Они уже выпили по бокалу воды с кружком лимона на стеклянном краю и ждали супа, в паузе Лиза, прикрывая бутыль салфеткой, разлила в опустевшие бокалы оставшееся. Хотя прятаться было не от кого, официантка ушла. Бокалы заполнились почти целиком. Выпили за тех, кто не с нами.
– А если просто, – Аня закусила лимоном, поморщилась, – ты повзрослела десять лет назад и одной душевной жизни тебе перестало хватать? Она же все-таки тесная.
– Но мне хватало ее, всегда хватало. И всем, кого я знала и знаю, ее хватало, хватает вполне!
– Ты не как все.
– Еще все меняется, когда я влюбляюсь, – Лиза вздохнула. – Но это теперь тоже случается слишком редко. Сейчас это почти произошло, но если он знает, тогда… всё.
– Но ведь этого тоже хватило бы ненадолго!
– Ты хочешь сказать, мне нужно что-то еще.
– Да.
– Что?
– Я не могу больше повторять.
– Говорю тебе, я в Него верю, но это… – Лиза повысила голос, – не меняет! ничего!
– Потому что ты не думаешь, что Он живой!
– Теперь уже нет.
– Что Ему тоже бывает больно, обидно, радостно.
– Ты права.
– Но если представить только, что Он живой, тогда и все вокруг сразу бы ожило.
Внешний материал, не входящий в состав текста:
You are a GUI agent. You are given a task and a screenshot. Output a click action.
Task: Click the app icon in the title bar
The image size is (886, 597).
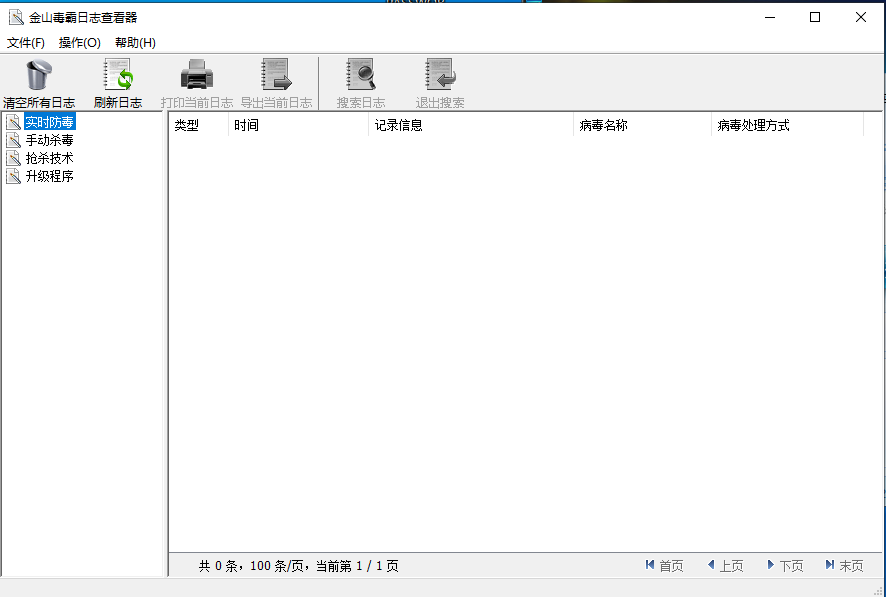click(x=15, y=17)

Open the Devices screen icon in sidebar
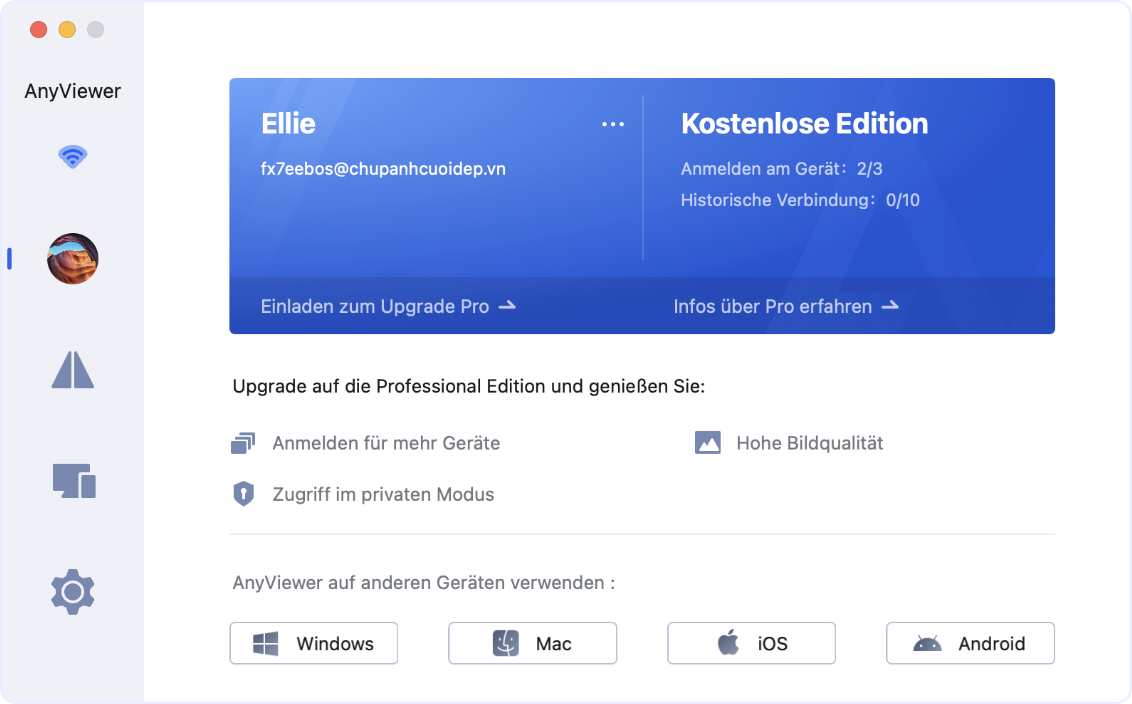(x=72, y=481)
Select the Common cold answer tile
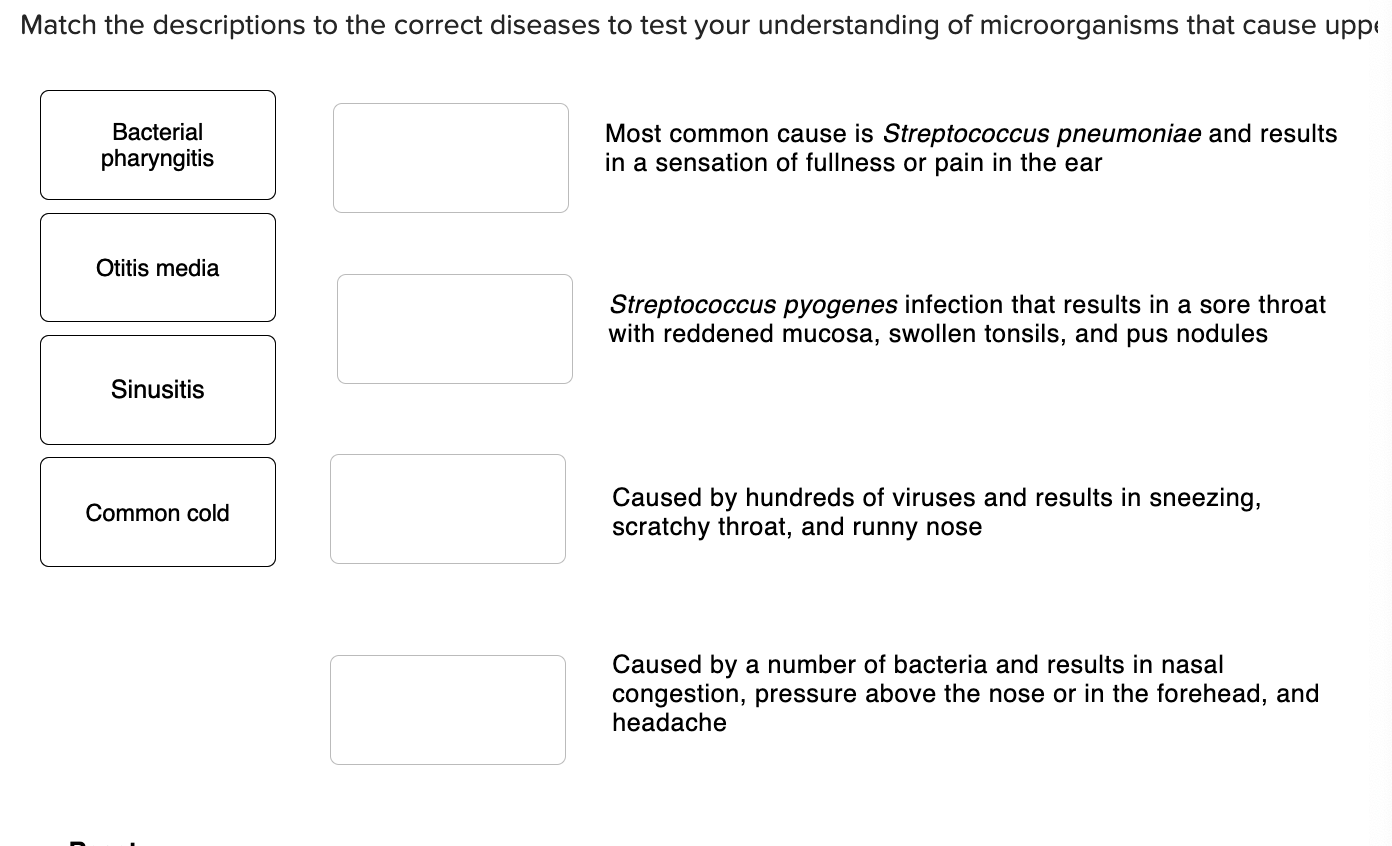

И можно было бы для Него что-то тут же сделать, как для человека!
– Наверное.
– Не пить больше. Я тебя прошу.
– Да ведь я могу в любой момент бросить, – Лиза вдруг кратко хохотнула и подняла бокал. Выпили за плавающих и путешествующих.
Наконец принесли суп в горячих глиняных горшочках, залитых сверху сыром, Анька продырявила ложкой сыр. Внимательно посмотрела внутрь, там плавал лук, из проруби вырвался луковый и перечный аромат.
– Лизка, ужасно вкусно!
Лиза попробовала, кивнула.
– Отличный супчик!
– Прямо из Парижа.
Они засмеялись. Выпили за мастерство во всех областях и сферах. Бокалы опустели, и Лиза разлила вино. Без паузы выпили за счастье в личной жизни.
И сидели еще долго, говоря уже о другом. Москва, друзья, как давно все оставлено, как все меньше писем оттуда, как полынью пахнет хлеб чужой. Но хлеб был такой мягкий, свежий, его нужно было отламывать большими кусками и запивать крупными жадными глотками, рассеянно глядя на горящее матовым светом, бесшумное отсюда море.
Вино было недопито, но больше пока не хотелось, взяли бутыль с собой. Старую извлекли из рюкзака и оставили внизу, у ножки стула, официантка словно и не заметила ничего. Они расплатились, побрели по набережной дальше. Впереди показался новый спуск к воде.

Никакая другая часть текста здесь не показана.